A lot of good points being made here and it is clearly what Jo (jmh) had in mind to start with - to capture the feelings of the noticeboard members towards expletives.

However, it is interesting that everyone has used an example from the film industry to emphasise their point(s). Nobody has mentioned 'profanity' in the printed media or, more importantly, in books.

True, the film industry does go overboard sometimes in their use of bad language, violence and nudity. I wouldn't wholly agree with the very general comment made that the quality of film declines when clothing is removed - after all, the most powerful scene (to me, anyway) in Schindler's List was the scene in Auschwitz when the women had to strip and were herded into the 'shower'. But I get your point. The film industry comes in many guises and 'Hollywood' ply their trade with big money-spinners full of dumbed-down dialogue, lots of action and spectacle and the token sex scenes. many other film-makers try to capture the real world and, in doing so, have to include real language which, like it or not, is part of the real world. Changing attitudes over the past thirty years have brougt us from the sanitised john Wayne WWII movies to realistic 'blood and guts' epics like Saving Private Ryan and The thin red line both of which dealt with the reality of frontline war and not what happened on the peripheries. Many recent Vietnam films were the inspiration for these two films and, doubtless, we can expect a resurgence in the War film over the nextfew years.

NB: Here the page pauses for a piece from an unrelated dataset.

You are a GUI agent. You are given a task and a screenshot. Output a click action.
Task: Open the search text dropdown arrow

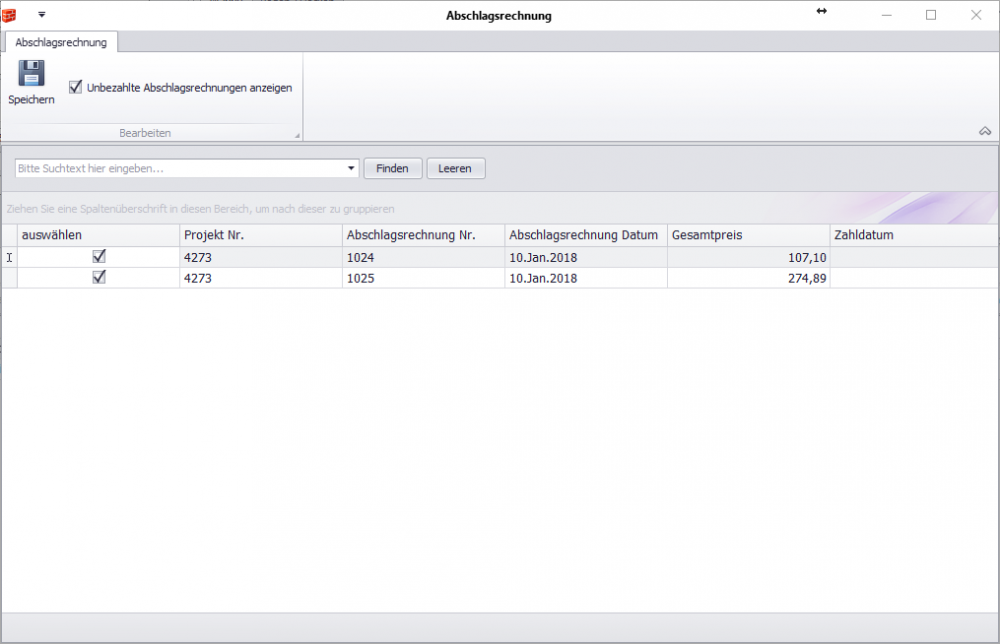pos(351,169)
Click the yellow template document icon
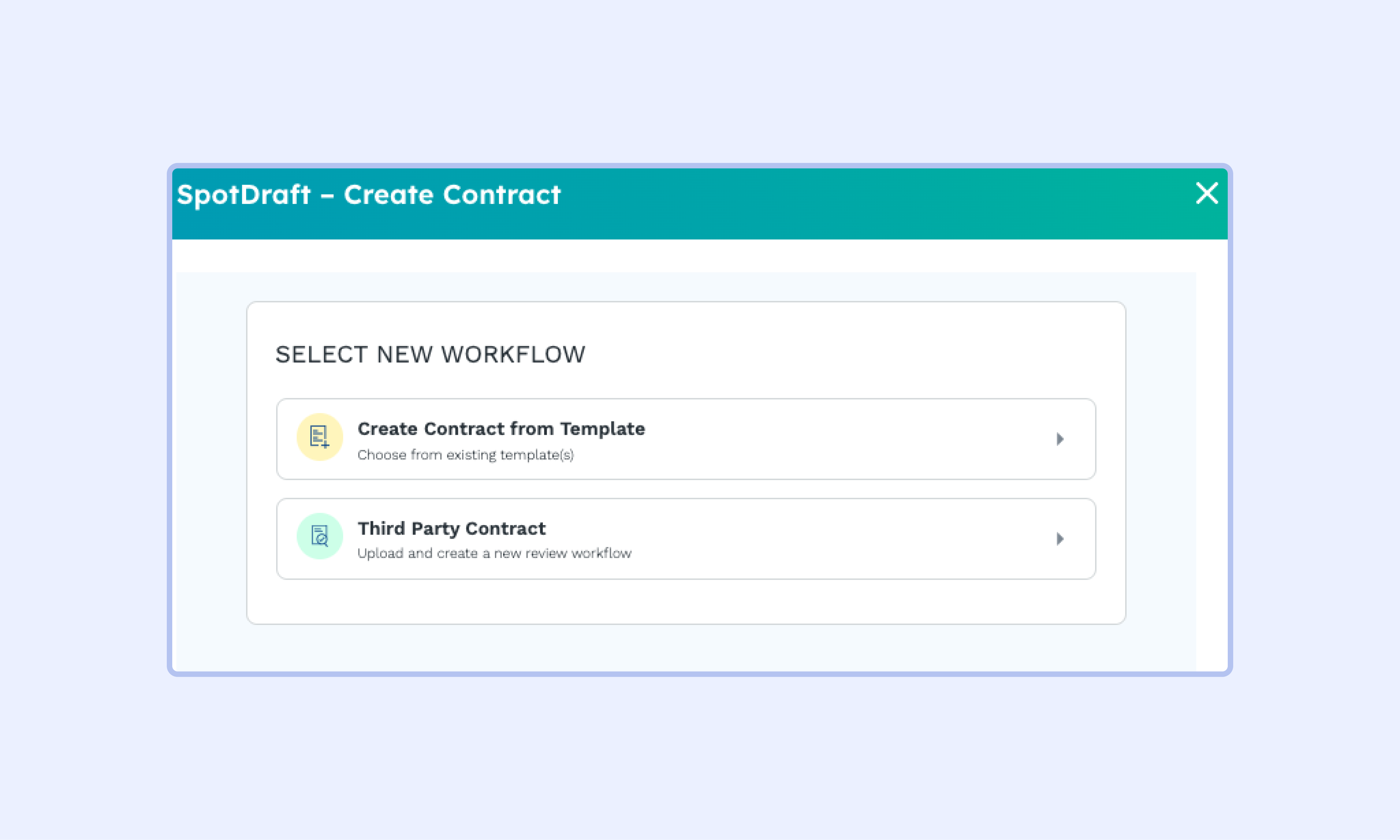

But I digress...

The fact is that real soldiers used real bad language no matter how they spoke at home and people have to be depicted on screen as they really are otherwise film loses meaning and context. If it turns your stomach then may I suggest literary adaptations?

It is not uncommon in literary circles to use blue language and many respected (and respectable) writers have used it quite comonly. Notable are the Nobel writers from Ireland.

James Joyce (well, he didn't win the Nobel prize - but he should have) is reckoned by soem to be the greatest writer of this century. Maybe, but he is widely known to have cussed in everyday parlance.

W.B. Yeat's wasn't coy with his use of the odd bit of f***ing in public life - even when he was an Irish senator.

The reknowned poet - Seamus Heaney (who I have had the pleasure to have met) used the 'f' word many times in his poetry which he read to an audience of visiting tourists in Dublen recently. Not many were shocked.

Language is all context. Street urchins or drunkards mouthing off obscenities are foul and crude but educated people (at least inmy neck of the woods) are not chastised for swearing in public because the 'f' word is used for emphasis in conversation and the 's' word is used to downgrade something or to show disapproval. I never thought my parents (or grandparents) swore because I realise now that they wanted us to be raised clean-mouthed. Now I find they swear(swore) more than I could ever hope to. I know that it shocks some of you to hear swearing and that you highly disapprove but they are only words. The next generation will be immune to this generations' swear-words as we are to the past generations'.

After all, in the early 1900's such words as 'bloody' and 'goddamn' were enough to get books banned and the authors censured.